One might think that the type is (or perhaps represents) the set of all functions which can be called with absolutely any element of type A and will always in that case return an object of type B. However, the Scala compiler certainly does not (and cannot) enforce that definition. For example, the following function returns Double on some given elements of type Int.

def f(a:Int):Double = {
  if (a == 0)
    sys.error("doesn't work for 0")
  else if (a < 0){
      def loop_forever():Double = loop_forever()
      loop_forever()
  }
  else
    a.toDouble
}

Why do I ask such an asinine question? The reason is that I’m putting together a historical perspective of certain type system features. Some of the examples come from Common Lisp whose type system was defined long before many modern concepts were understood. The CL type system does some things in a nice way while other some are just bizarre. I believe I understand the CL type system better as a result of studying Scala.
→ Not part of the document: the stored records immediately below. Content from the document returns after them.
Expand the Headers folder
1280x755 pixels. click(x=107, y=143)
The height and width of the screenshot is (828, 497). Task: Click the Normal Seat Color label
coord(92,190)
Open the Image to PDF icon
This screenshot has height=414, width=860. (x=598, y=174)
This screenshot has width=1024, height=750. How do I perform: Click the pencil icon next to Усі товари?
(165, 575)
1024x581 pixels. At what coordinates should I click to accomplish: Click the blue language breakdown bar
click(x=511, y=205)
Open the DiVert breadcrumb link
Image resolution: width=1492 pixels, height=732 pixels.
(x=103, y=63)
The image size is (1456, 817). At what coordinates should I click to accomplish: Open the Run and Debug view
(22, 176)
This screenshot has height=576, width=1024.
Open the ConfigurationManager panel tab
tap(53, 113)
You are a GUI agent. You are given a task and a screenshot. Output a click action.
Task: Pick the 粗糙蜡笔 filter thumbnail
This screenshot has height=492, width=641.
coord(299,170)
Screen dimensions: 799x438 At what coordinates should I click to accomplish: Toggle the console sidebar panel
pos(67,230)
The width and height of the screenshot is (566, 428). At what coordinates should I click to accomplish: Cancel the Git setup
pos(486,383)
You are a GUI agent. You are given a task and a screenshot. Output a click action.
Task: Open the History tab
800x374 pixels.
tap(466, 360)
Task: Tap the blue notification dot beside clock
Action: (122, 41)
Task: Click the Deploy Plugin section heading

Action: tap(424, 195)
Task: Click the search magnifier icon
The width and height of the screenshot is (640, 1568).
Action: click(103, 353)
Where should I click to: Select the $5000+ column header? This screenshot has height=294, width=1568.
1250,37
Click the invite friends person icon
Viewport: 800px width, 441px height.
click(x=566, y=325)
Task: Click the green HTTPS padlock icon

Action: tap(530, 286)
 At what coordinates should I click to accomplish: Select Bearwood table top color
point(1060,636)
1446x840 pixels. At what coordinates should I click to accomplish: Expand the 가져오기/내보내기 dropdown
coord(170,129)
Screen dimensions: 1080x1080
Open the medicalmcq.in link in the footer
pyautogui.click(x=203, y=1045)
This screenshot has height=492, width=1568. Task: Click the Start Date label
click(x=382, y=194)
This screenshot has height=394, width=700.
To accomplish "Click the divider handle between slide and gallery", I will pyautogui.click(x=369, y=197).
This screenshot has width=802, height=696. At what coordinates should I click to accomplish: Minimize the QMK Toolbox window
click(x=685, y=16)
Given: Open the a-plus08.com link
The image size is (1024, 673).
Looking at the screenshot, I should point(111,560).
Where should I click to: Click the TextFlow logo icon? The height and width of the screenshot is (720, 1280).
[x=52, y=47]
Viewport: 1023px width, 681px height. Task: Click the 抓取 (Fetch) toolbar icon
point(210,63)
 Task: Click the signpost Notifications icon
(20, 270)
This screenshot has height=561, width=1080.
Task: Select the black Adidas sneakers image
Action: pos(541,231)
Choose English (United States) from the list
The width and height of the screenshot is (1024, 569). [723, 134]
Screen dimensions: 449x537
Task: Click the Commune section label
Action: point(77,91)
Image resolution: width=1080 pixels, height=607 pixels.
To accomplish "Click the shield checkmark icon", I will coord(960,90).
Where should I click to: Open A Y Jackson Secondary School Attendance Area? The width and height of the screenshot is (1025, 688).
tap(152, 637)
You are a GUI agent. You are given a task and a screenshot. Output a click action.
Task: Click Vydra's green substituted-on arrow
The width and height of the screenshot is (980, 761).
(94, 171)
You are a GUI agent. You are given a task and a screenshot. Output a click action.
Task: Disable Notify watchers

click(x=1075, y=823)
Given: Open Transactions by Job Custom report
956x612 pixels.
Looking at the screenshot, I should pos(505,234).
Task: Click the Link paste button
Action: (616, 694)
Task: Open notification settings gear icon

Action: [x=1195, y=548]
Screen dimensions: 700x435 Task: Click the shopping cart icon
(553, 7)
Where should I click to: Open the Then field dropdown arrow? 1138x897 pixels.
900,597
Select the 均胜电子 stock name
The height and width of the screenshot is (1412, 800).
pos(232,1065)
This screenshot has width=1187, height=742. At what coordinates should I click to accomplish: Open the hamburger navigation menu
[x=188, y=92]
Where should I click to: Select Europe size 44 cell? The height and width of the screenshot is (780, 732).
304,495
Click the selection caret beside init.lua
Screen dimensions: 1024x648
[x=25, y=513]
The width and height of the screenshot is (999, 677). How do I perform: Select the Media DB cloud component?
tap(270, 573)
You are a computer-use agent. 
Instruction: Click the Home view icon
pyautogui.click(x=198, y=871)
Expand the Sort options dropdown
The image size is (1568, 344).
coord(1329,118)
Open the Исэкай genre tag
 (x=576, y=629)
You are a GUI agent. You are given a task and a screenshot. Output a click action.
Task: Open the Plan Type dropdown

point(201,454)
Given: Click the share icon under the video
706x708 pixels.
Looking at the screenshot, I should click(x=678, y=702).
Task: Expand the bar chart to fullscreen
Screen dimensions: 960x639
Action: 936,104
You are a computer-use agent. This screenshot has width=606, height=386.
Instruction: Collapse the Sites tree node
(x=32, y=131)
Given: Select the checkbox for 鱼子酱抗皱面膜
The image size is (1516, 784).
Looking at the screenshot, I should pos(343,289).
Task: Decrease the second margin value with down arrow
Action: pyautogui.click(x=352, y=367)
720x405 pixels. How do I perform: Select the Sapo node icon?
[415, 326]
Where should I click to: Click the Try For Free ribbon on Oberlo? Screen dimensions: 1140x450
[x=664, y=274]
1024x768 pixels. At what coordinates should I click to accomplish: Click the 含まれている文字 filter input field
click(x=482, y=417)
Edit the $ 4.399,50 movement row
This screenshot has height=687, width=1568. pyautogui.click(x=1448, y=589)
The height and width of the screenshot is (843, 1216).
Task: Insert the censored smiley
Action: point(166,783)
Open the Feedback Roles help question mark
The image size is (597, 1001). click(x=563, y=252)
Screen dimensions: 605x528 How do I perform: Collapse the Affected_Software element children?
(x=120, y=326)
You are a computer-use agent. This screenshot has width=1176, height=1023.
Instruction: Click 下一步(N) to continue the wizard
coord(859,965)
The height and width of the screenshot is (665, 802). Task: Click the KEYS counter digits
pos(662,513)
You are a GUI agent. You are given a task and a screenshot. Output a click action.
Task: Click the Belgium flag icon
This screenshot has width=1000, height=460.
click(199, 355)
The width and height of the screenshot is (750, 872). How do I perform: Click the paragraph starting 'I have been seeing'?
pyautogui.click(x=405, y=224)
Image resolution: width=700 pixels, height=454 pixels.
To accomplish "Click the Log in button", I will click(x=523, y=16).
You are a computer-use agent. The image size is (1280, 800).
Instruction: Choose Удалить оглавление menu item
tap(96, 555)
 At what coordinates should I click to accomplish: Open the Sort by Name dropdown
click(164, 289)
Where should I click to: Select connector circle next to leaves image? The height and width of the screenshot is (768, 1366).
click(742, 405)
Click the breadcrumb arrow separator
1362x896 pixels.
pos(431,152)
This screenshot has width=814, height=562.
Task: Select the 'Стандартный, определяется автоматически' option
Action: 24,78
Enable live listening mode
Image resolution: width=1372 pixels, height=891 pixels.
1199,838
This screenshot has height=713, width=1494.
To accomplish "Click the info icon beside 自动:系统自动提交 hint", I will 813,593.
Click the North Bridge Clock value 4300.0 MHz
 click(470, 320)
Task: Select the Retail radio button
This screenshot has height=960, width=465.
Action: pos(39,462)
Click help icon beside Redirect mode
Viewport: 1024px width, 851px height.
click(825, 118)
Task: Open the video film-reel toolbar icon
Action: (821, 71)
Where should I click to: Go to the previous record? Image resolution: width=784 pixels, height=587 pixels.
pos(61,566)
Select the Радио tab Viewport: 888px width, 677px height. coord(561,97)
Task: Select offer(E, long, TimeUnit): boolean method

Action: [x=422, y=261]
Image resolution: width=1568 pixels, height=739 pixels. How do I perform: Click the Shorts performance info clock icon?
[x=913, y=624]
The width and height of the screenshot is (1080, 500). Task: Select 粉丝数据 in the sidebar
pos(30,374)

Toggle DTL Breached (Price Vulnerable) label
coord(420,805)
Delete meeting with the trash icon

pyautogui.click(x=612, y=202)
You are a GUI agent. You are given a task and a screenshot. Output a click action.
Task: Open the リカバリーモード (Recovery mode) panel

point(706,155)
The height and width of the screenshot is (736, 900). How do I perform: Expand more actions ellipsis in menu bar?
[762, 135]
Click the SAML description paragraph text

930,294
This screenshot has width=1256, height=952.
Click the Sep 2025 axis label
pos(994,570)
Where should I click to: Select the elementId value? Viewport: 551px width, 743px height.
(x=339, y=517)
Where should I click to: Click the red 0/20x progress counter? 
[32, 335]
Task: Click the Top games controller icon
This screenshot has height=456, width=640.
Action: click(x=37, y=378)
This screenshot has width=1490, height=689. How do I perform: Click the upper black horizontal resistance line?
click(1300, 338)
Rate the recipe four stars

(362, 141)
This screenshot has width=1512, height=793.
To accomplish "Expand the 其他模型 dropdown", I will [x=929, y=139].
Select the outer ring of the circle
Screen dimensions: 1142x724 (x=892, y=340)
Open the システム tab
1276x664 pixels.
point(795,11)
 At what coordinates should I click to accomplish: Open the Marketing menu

It is my understanding that A => B compiles to Function1[A, B]. You can see the API entry at https://www.scala-lang.org/api/current/scala/Function1.html. Note that it is contravariant on the input and covariant on the return type. In the case of Int and Double things are a bit different because they don’t have any subtype relationship, but there is an implicit conversion from Int to Double that can easily come into play.

Mark, are you saying that the meaning of function types in Scala simply is the set of objects whose type name is Function1, and that there is no set theoretical meaning associated with it?

Yep, that’s true. I think of it as a statement of intent – you should be able to pass in any A and get a B. In principle, that’s the difference between this and a PartialFunction, which is defined only over part of the domain of A. In practice, as you say, that’s not currently achieveable, and only the FP crowd tends to even take the idea really seriously.

I know that folks are thinking about how to express effects in Scala, and I hope that it might someday be possible to express the idea “no, really, this is a pure function dammit” with compiler enforcement. But that’s years off at best, might be a pipe dream, and I’m sure will always be subject to some exceptions at the extremes. (There’s not much you can do about an out of memory error.)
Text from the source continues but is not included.